Son yıllarda okullarda, spor salonlarında, kışlalarda, hatta çocuk yuvalarında giderek daha sık görülmeye başlanan bir mikrop var.
Bu, kısaca MRSA adıyla bilinen, stafilokok ailesinden penisilinlere dirençli bir bakteri türü.
Bu bakterinin yol açtığı enfeksiyonlar daha çok hastanelerde veya yoğun bakım ünitelerinde yatan hastalarda görülüyor. Ancak, MRSA’ nın 10 yıldan beri giderek artan oranlarda hastanelerde yatan hastalar dışında sağlıklı insanlarda da hastalık yapabildiği ortaya çıkmaya başladı.
İstatistiklere göre, MRSA’ nın etken olduğu enfeksiyonların yüzde 15’ i hastane dışında meydana geliyor. Bu enfeksiyonlar çoğu zaman tehlikeli olmayan deri veya yumuşak doku iltihabı şeklinde karşımıza çıksa da, zaman zaman ölümcül tablolar da gelişebiliyor.
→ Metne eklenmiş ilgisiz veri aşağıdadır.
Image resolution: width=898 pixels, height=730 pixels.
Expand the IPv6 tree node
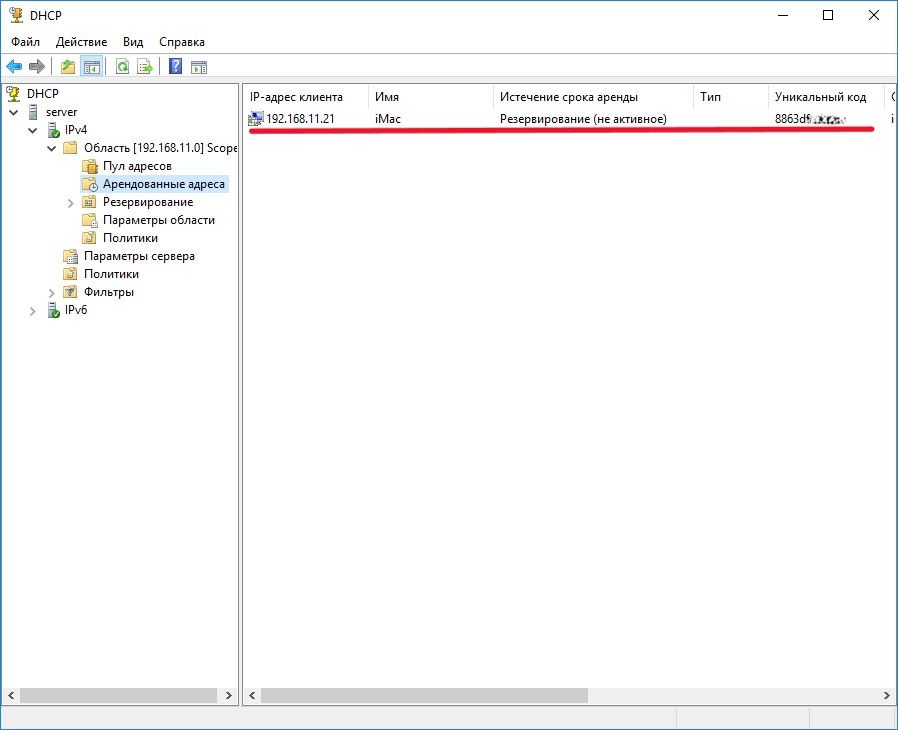[33, 310]
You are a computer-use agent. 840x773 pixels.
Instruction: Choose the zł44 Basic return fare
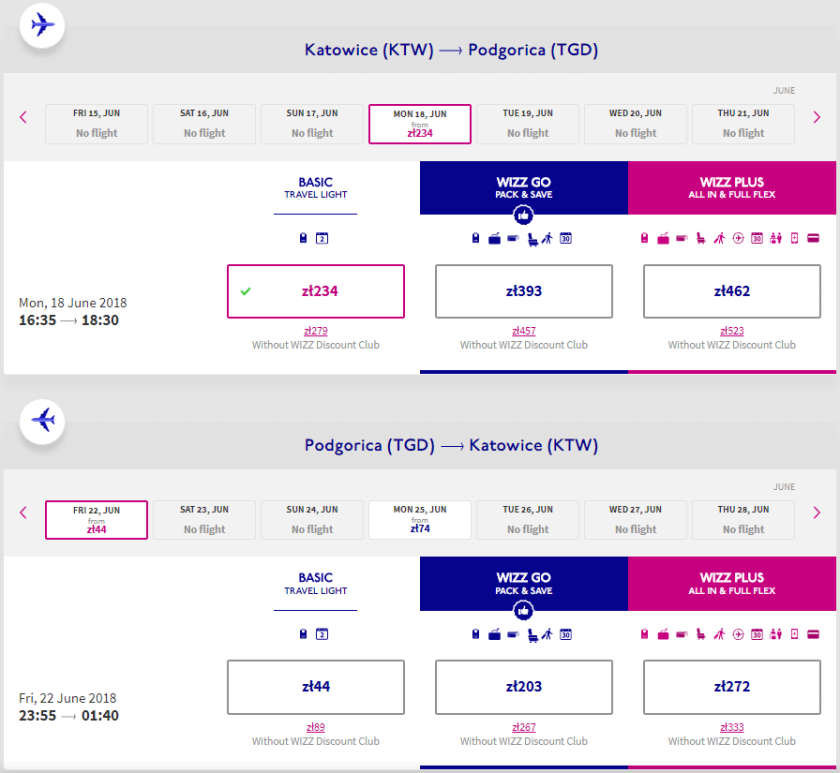[316, 687]
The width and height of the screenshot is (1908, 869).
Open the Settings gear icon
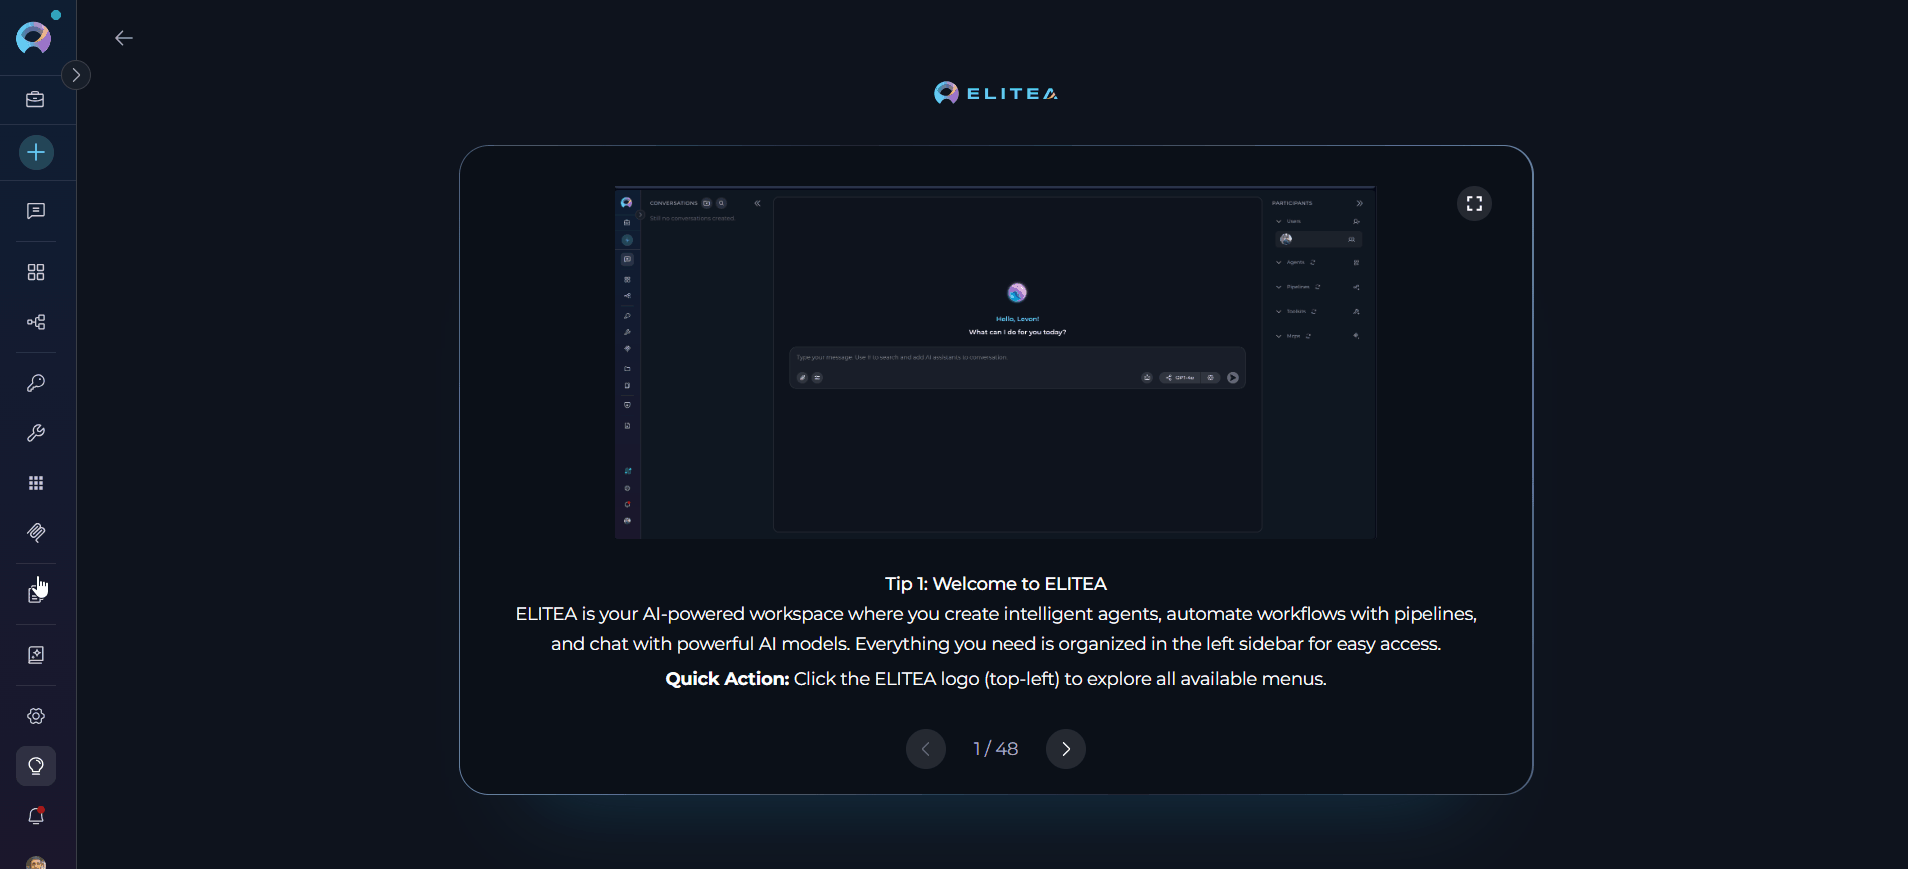[36, 716]
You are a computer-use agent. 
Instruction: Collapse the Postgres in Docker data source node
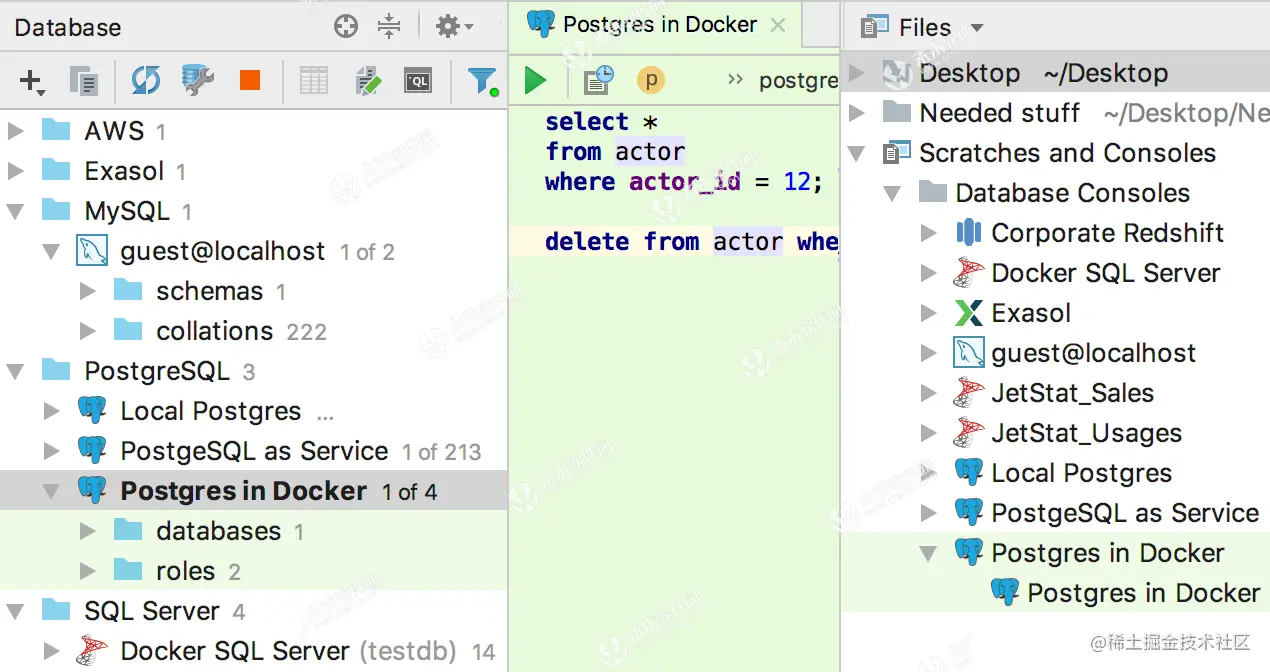point(51,491)
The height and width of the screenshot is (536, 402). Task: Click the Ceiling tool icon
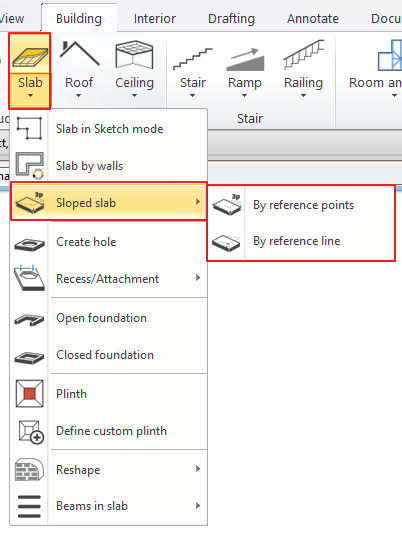pos(134,54)
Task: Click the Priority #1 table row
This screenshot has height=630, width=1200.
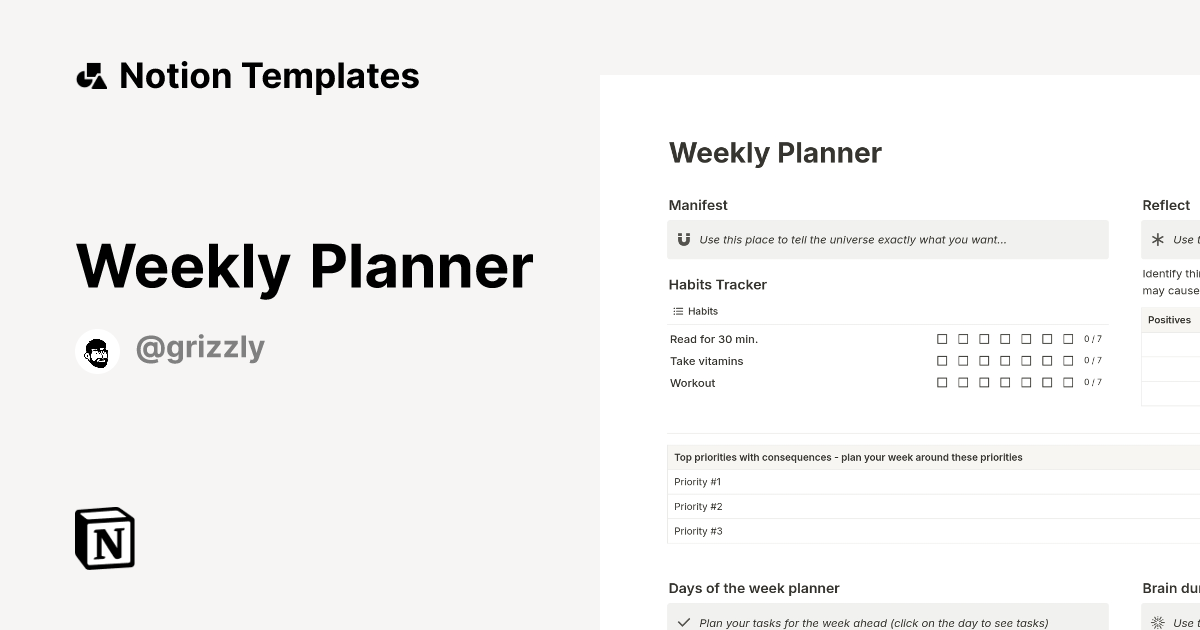Action: (698, 482)
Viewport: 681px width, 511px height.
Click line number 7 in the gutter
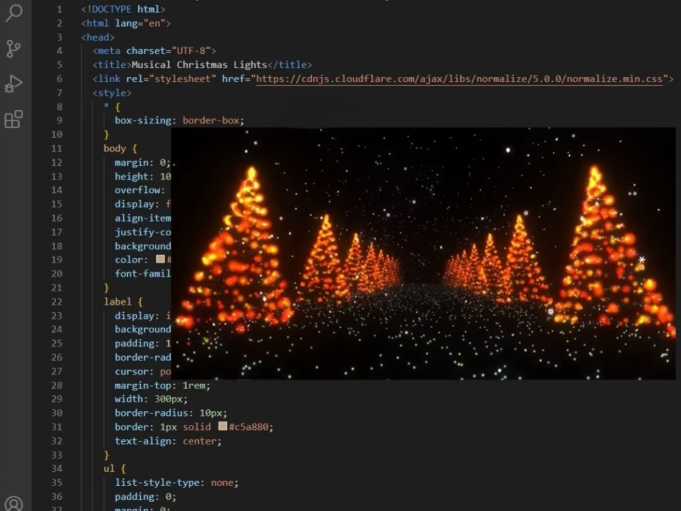[60, 93]
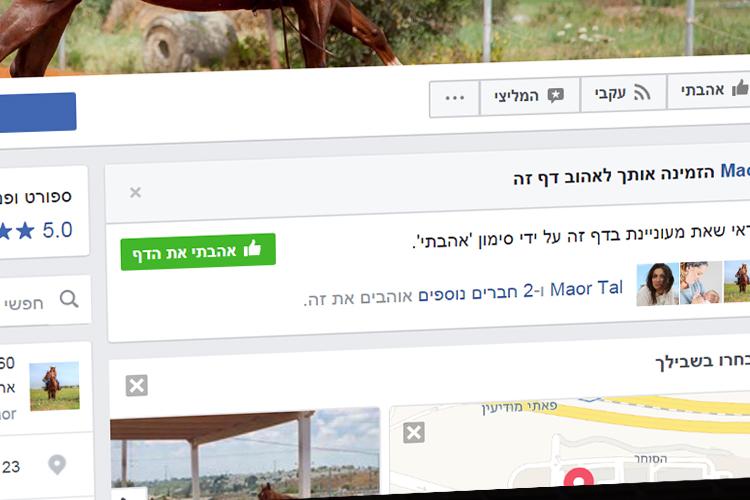Click the Follow (עקבי) RSS-style icon
The width and height of the screenshot is (750, 500).
[641, 92]
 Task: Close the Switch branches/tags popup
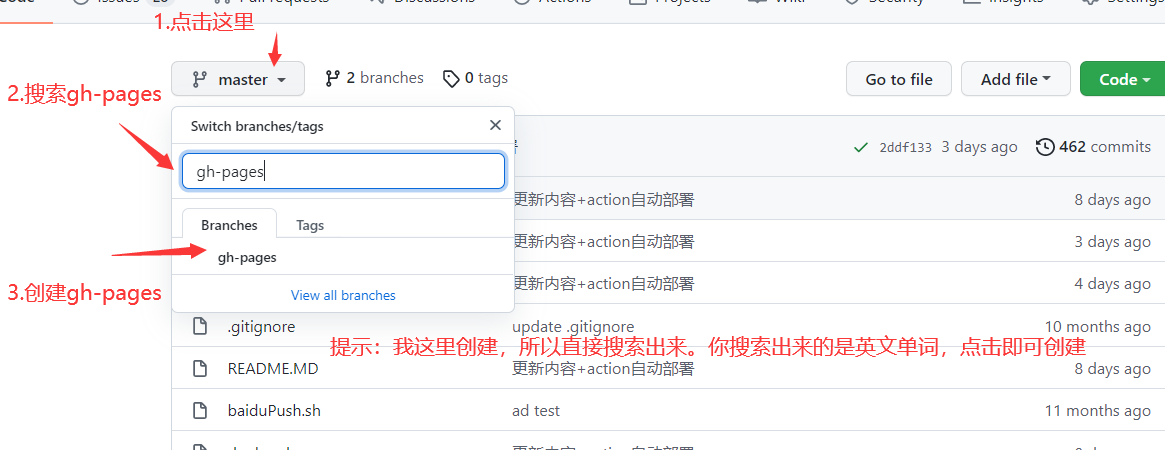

Bir şeyi yok diye evine gönderiliyor
Mesela, geçtiğimiz günlerde Virjinya’ da 17 yaşında lise son sınıf öğrencisi bir genç MRSA’ nın sebep olduğu bir enfeksiyon sonucu hayatını kaybetti. Önce, yan ağrısı şikayeti ile bir hastaneye başvuran ancak bizde de gazetelerde sık sık okuduğumuz gibi ‘önemli bir şeyi olmadığı’ söylenerek evine gönderilen genç, üç gün sonra ağırlaşarak tekrar hastaneye götürülüyor ve yapılan incelemelerde böbrek, akciğer, karaciğer ve kalp kaslarında MRSA’ nın yol açtığı iltihap ve apseler saptanıyor. Yoğun bakıma kaldırılan ve suni solunum uygulanmaya başlanan hasta birkaç gün içinde hayatını kaybediyor.
New York’ da 12 yaşında bir ortaokul öğrencisinin de MRSA enfeksiyonu sonucu ölmesi üzerine okul idareleri paniğe kapıldılar. Enfeksiyonun görüldüğü çevredeki okullar kapatılarak bakterinin yayılmasının önlenebilmesi için dezenfeksiyonun yapılmaya başlandı.
MRSA aslında bir hastane mikrobu
Amerika’ da yayınlanan bir rapora göre tedavi için hastaneye yatan her 1000 hastanın 50 kadarı, yani yüzde 5’ i bu bakteriyle karşılaşıyor. MRSA’ nın 2005 yılında 94 bin insanın hastalanmasına ve bunların 19 bininin ölümüne yol açtığı biliniyor. Asrın vebası olarak nitelenen AİDS’ den bir yılda ölenlerin sayısının 17 bin olduğu dikkate alınırsa, bu bakterinin önemi herhalde daha iyi anlaşılacaktır.
Bu ölümlerin çoğu, hastanelerde veya diyaliz merkezi, bakımevi gibi sağlık kuruluşlarında tedavi gören, bağışıklık sistemi zayıf olan yaşlı kişilerde ortaya çıksa da, hastane dışında birbirleri ile yakın temas içinde olanlar, özellikle sporcular, askerler ve hapishanede bulunanlar da risk altındalar.
**Bakteri deriden bulaşıyor
**
MRSA, nezle ve gripte olduğu gibi öksürük ve hapşırma ile havaya saçılan virüslerle solunum yoluyla değil, deriden deriye temasla bulaşıyor ve derideki çizik, çatlak ve yaralar bulaşmayı kolaylaştırıyor. Bakteri ile kirlenmiş eşya ve yüzeylerden de bulaşma mümkün, ancak bu daha seyrek rastlanan bir durum.
MRSA, sağlıklı insanlarda antibiyotik kullanılmadan da düzelebilen sivilce veya çıban şeklinde deri iltihaplarına sebep oluyor. Ancak, bazı durumlarda bakterilerin buradan kana karışarak akciğerlerde ve diğer organlarda enfeksiyona yol açması da mümkün.
**El yıkamak çok önemli
**
MRSA enfeksiyonlarının önlenmesi mümkün. Bunun için en önce, derilerinde sivilce veya çıban olanların mutlaka bir doktora görünmeleri ve tedavi olmaları gerekiyor.
Bulaşma açısından da ellerin sık yıkanması en önemli tedbir; özellikle de biriyle temas ettikten sonra. Başkalarına ait havlu, tarak, tırnak makası, tıraş makinesi, diş fırçası… gibi şahsi eşyalar kesinlikle kullanılmamalı. Derideki kesik ve sıyrıklar mutlaka temiz bir bandajla kapatılmalı. Derilerinde yara olanlara kesinlikle temas edilmemeli.